§ **DESCRIPTION OF THE TASK**
Every line of the data below needs to be reproduced exactly.

[Pixel coordinate grounding data]
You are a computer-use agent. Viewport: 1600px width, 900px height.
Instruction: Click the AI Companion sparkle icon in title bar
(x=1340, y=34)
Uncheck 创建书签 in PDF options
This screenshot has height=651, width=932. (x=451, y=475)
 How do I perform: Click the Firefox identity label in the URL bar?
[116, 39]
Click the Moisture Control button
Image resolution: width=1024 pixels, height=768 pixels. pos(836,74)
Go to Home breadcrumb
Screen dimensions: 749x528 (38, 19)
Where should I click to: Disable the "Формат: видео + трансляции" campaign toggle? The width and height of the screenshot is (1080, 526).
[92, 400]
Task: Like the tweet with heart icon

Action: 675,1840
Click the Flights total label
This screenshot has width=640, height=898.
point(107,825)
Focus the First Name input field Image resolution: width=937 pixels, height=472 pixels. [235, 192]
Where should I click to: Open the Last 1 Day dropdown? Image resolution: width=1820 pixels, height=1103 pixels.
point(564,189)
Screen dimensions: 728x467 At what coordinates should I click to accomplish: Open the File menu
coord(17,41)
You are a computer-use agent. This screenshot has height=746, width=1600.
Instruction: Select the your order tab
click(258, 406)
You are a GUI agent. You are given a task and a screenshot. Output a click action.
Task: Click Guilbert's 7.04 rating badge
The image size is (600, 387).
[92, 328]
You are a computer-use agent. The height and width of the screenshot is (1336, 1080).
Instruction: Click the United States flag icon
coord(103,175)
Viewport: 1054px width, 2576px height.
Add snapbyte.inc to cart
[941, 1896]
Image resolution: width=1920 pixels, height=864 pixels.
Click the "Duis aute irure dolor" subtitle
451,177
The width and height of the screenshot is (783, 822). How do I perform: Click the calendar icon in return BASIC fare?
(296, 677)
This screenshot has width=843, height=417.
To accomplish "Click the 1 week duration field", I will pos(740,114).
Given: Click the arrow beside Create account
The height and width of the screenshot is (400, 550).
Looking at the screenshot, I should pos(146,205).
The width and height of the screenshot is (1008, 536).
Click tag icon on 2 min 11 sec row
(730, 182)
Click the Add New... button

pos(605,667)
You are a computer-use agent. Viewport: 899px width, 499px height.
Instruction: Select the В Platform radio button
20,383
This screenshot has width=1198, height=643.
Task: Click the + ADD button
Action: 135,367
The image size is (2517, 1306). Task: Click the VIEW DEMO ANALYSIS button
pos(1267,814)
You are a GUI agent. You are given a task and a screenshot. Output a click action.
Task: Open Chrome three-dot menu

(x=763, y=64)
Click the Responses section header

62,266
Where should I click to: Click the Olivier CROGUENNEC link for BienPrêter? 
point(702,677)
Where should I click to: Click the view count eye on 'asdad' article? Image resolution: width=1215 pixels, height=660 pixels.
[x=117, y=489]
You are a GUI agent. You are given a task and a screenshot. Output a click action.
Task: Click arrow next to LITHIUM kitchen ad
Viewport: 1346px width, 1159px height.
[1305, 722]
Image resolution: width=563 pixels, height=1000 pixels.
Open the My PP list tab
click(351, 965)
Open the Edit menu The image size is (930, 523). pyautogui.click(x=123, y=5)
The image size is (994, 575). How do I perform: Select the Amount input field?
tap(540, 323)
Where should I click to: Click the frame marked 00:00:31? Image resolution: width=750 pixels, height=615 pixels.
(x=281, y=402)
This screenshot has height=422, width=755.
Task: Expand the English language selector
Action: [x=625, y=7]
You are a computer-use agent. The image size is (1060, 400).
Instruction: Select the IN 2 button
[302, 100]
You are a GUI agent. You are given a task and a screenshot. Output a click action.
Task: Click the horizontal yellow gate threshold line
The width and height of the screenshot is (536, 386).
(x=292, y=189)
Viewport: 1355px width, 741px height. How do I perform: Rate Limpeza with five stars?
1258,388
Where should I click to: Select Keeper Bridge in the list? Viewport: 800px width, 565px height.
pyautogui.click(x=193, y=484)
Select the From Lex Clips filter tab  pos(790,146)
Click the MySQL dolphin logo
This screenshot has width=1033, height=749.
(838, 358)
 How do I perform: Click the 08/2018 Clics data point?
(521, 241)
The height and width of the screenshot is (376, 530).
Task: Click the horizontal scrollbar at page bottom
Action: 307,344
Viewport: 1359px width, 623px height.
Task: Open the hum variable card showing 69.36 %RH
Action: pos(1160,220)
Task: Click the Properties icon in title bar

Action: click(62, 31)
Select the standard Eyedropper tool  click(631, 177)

§ **THE COMPLETED TASK**
You are a computer-use agent. Viewport: 1600px width, 900px height.
Instruction: Click the AI Companion sparkle icon in title bar
(x=1340, y=34)
Uncheck 创建书签 in PDF options
This screenshot has height=651, width=932. (x=451, y=475)
 How do I perform: Click the Firefox identity label in the URL bar?
[116, 39]
Click the Moisture Control button
Image resolution: width=1024 pixels, height=768 pixels. pos(836,74)
Go to Home breadcrumb
Screen dimensions: 749x528 (38, 19)
Where should I click to: Disable the "Формат: видео + трансляции" campaign toggle? The width and height of the screenshot is (1080, 526).
[92, 400]
Task: Like the tweet with heart icon

Action: 675,1840
Click the Flights total label
This screenshot has width=640, height=898.
point(107,825)
Focus the First Name input field Image resolution: width=937 pixels, height=472 pixels. [235, 192]
Where should I click to: Open the Last 1 Day dropdown? Image resolution: width=1820 pixels, height=1103 pixels.
point(564,189)
Screen dimensions: 728x467 At what coordinates should I click to accomplish: Open the File menu
coord(17,41)
You are a computer-use agent. This screenshot has height=746, width=1600.
Instruction: Select the your order tab
click(258, 406)
You are a GUI agent. You are given a task and a screenshot. Output a click action.
Task: Click Guilbert's 7.04 rating badge
The image size is (600, 387).
[92, 328]
You are a computer-use agent. The height and width of the screenshot is (1336, 1080).
Instruction: Click the United States flag icon
coord(103,175)
Viewport: 1054px width, 2576px height.
Add snapbyte.inc to cart
[941, 1896]
Image resolution: width=1920 pixels, height=864 pixels.
Click the "Duis aute irure dolor" subtitle
451,177
The width and height of the screenshot is (783, 822). How do I perform: Click the calendar icon in return BASIC fare?
(296, 677)
This screenshot has width=843, height=417.
To accomplish "Click the 1 week duration field", I will pos(740,114).
Given: Click the arrow beside Create account
The height and width of the screenshot is (400, 550).
Looking at the screenshot, I should pos(146,205).
The width and height of the screenshot is (1008, 536).
Click tag icon on 2 min 11 sec row
(730, 182)
Click the Add New... button

pos(605,667)
You are a computer-use agent. Viewport: 899px width, 499px height.
Instruction: Select the В Platform radio button
20,383
This screenshot has width=1198, height=643.
Task: Click the + ADD button
Action: 135,367
The image size is (2517, 1306). Task: Click the VIEW DEMO ANALYSIS button
pos(1267,814)
You are a GUI agent. You are given a task and a screenshot. Output a click action.
Task: Open Chrome three-dot menu

(x=763, y=64)
Click the Responses section header

62,266
Where should I click to: Click the Olivier CROGUENNEC link for BienPrêter? 
point(702,677)
Where should I click to: Click the view count eye on 'asdad' article? Image resolution: width=1215 pixels, height=660 pixels.
[x=117, y=489]
You are a GUI agent. You are given a task and a screenshot. Output a click action.
Task: Click arrow next to LITHIUM kitchen ad
Viewport: 1346px width, 1159px height.
[1305, 722]
Image resolution: width=563 pixels, height=1000 pixels.
Open the My PP list tab
click(351, 965)
Open the Edit menu The image size is (930, 523). pyautogui.click(x=123, y=5)
The image size is (994, 575). How do I perform: Select the Amount input field?
tap(540, 323)
Where should I click to: Click the frame marked 00:00:31? Image resolution: width=750 pixels, height=615 pixels.
(x=281, y=402)
This screenshot has height=422, width=755.
Task: Expand the English language selector
Action: [x=625, y=7]
You are a computer-use agent. The image size is (1060, 400).
Instruction: Select the IN 2 button
[302, 100]
You are a GUI agent. You are given a task and a screenshot. Output a click action.
Task: Click the horizontal yellow gate threshold line
The width and height of the screenshot is (536, 386).
(x=292, y=189)
Viewport: 1355px width, 741px height. How do I perform: Rate Limpeza with five stars?
1258,388
Where should I click to: Select Keeper Bridge in the list? Viewport: 800px width, 565px height.
pyautogui.click(x=193, y=484)
Select the From Lex Clips filter tab  pos(790,146)
Click the MySQL dolphin logo
This screenshot has width=1033, height=749.
(838, 358)
 How do I perform: Click the 08/2018 Clics data point?
(521, 241)
The height and width of the screenshot is (376, 530).
Task: Click the horizontal scrollbar at page bottom
Action: 307,344
Viewport: 1359px width, 623px height.
Task: Open the hum variable card showing 69.36 %RH
Action: pos(1160,220)
Task: Click the Properties icon in title bar

Action: click(62, 31)
Select the standard Eyedropper tool  click(631, 177)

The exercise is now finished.